● Selected passage
+===+

HOLLYWOOD -- "Beaufort" stands out, and not only because it's a significant Israeli film with an unexpected French name. Powerfully directed by Joseph Cedar, this is a war movie about a retreat, not a victory, a film so realistic, so intense, it verges on the surreal. It's also one of the strongest examples yet of a fearless new wave that has made Israel's cinema a force on the international scene.
The country's filmmakers have come to understand that the toxic quagmire that passes for global politics in the Middle East " and the resulting sense of despondency and malaise " can translate into indelible cinema.
No one has demonstrated a better understanding of this than Cedar, a graduate of New York University's film school who was born in the United States but moved to Israel with his family as a young child. "Beaufort," his third effort " he made his debut with the taboo-breaking "Time of Favor" " was a success in Israel both critically and at the box office. It also won Cedar a Silver Bear for best director at the Berlin Film Festival and was one of the five finalists in the Oscar race for best foreign language film.
Working from a novel by Ron Leshem, who co-wrote the screenplay, Cedar has constructed a kind of Israeli "Apocalypse Now," a brooding examination of the nature and purpose of war that is a tribute to the traditional virtues of bravery and sacrifice as well as a painful admission of how futile those qualities can be. It presents a war where nothing is sacred and no one is safe, where goals mutate, leaders are fallible and everyone is vulnerable to bombs, shells and despair.

+===+

Stored items:
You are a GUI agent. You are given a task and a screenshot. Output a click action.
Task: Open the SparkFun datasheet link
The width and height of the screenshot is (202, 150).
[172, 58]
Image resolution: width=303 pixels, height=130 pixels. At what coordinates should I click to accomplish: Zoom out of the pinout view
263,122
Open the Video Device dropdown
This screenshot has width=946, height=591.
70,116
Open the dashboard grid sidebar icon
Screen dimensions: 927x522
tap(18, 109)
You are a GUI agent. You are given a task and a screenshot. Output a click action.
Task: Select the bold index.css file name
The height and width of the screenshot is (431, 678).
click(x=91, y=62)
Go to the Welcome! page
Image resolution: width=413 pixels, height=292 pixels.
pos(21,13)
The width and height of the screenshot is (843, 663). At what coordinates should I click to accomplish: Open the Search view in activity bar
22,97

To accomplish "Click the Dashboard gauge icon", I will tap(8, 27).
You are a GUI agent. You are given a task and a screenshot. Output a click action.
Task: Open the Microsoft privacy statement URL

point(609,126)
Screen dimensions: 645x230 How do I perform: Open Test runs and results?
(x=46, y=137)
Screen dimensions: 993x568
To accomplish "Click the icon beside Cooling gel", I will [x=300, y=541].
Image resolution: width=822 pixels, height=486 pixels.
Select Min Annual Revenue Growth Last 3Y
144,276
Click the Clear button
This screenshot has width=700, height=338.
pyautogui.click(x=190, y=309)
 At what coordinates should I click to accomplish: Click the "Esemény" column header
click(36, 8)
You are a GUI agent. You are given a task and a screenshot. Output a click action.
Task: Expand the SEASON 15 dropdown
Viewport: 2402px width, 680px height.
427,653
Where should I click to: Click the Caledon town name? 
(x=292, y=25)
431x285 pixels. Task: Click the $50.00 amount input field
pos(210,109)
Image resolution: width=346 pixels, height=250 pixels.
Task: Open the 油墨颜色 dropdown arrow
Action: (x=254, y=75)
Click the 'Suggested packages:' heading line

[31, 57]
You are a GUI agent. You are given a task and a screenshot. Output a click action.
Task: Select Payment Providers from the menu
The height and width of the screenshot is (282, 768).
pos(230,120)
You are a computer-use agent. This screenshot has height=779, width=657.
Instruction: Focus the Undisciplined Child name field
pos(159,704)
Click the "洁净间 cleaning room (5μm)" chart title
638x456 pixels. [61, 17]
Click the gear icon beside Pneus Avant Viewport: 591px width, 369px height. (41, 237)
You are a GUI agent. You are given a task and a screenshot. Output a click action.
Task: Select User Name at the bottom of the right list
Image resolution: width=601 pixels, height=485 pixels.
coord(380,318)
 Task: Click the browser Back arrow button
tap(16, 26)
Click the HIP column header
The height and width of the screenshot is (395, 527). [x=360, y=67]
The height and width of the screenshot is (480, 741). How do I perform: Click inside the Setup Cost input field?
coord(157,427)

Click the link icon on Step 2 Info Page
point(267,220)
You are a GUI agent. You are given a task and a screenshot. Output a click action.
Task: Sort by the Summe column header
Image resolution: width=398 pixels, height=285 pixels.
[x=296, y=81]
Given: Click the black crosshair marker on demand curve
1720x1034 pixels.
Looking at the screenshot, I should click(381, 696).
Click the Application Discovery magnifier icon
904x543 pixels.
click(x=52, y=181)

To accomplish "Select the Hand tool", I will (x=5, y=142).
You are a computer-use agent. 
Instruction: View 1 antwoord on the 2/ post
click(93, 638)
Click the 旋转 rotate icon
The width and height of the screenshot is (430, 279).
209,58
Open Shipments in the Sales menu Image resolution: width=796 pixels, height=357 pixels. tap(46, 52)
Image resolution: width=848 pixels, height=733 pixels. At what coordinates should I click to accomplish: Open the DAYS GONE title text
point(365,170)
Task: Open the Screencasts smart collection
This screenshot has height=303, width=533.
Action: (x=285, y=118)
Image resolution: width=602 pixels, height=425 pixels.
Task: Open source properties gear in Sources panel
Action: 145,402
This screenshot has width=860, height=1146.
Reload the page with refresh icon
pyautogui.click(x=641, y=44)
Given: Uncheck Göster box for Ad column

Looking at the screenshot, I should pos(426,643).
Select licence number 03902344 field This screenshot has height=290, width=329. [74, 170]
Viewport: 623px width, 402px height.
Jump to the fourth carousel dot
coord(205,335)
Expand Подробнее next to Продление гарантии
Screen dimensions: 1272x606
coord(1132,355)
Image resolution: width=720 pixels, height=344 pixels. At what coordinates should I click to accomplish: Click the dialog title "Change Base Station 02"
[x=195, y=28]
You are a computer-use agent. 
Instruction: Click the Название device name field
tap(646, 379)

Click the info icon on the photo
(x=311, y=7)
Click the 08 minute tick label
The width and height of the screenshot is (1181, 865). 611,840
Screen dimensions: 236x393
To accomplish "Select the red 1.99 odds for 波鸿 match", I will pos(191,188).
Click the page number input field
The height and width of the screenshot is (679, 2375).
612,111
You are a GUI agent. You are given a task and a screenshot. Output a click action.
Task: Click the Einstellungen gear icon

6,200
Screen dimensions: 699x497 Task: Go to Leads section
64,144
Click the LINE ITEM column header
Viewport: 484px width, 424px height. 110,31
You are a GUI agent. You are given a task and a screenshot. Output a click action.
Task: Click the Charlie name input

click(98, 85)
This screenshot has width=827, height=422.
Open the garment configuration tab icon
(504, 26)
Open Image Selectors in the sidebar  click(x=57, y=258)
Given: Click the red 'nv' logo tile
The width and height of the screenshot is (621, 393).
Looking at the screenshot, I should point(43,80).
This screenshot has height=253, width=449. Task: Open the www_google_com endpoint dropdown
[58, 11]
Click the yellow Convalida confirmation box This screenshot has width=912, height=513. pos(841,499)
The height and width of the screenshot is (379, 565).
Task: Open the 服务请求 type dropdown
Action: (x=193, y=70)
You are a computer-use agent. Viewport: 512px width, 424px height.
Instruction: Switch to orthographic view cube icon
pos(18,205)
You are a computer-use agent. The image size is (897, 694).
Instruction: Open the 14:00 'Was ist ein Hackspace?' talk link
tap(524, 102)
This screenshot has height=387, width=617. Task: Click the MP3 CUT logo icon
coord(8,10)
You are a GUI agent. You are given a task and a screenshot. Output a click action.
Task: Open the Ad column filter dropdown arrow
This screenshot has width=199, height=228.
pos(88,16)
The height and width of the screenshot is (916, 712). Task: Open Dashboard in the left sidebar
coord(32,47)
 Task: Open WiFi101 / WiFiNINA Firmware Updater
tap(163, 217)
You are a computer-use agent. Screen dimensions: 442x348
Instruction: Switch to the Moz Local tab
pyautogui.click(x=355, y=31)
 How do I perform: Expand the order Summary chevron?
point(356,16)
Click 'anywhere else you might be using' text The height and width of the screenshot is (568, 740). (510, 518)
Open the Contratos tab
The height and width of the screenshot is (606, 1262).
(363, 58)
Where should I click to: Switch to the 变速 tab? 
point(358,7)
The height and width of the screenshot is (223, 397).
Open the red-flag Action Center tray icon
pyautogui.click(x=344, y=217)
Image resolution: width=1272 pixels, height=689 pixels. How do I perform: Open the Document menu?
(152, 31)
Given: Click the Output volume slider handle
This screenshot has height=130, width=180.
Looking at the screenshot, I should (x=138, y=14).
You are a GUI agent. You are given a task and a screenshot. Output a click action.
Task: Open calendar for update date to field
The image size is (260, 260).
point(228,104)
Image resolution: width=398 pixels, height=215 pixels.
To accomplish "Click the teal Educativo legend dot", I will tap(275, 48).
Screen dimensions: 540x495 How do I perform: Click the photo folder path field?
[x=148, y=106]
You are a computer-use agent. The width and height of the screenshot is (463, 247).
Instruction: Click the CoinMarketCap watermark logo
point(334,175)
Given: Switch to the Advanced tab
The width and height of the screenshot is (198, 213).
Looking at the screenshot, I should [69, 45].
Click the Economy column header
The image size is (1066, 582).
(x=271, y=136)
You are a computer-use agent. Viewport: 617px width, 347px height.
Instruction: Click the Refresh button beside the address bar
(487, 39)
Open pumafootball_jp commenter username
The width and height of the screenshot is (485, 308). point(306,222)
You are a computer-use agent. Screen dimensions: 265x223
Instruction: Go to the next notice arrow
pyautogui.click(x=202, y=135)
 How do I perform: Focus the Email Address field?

+===+

● Exercises
1. What award did Cedar win at the Berlin Film Festival, according to the review of Beaufort?
2. Print the part of the review of Beaufort between "No one has demonstrated" and "foreign language film.", inclusive.
This data has nothing to do with the review of Beaufort.

● Your written answers
1. A Silver Bear for best director.

2.
No one has demonstrated a better understanding of this than Cedar, a graduate of New York University's film school who was born in the United States but moved to Israel with his family as a young child. "Beaufort," his third effort " he made his debut with the taboo-breaking "Time of Favor" " was a success in Israel both critically and at the box office. It also won Cedar a Silver Bear for best director at the Berlin Film Festival and was one of the five finalists in the Oscar race for best foreign language film.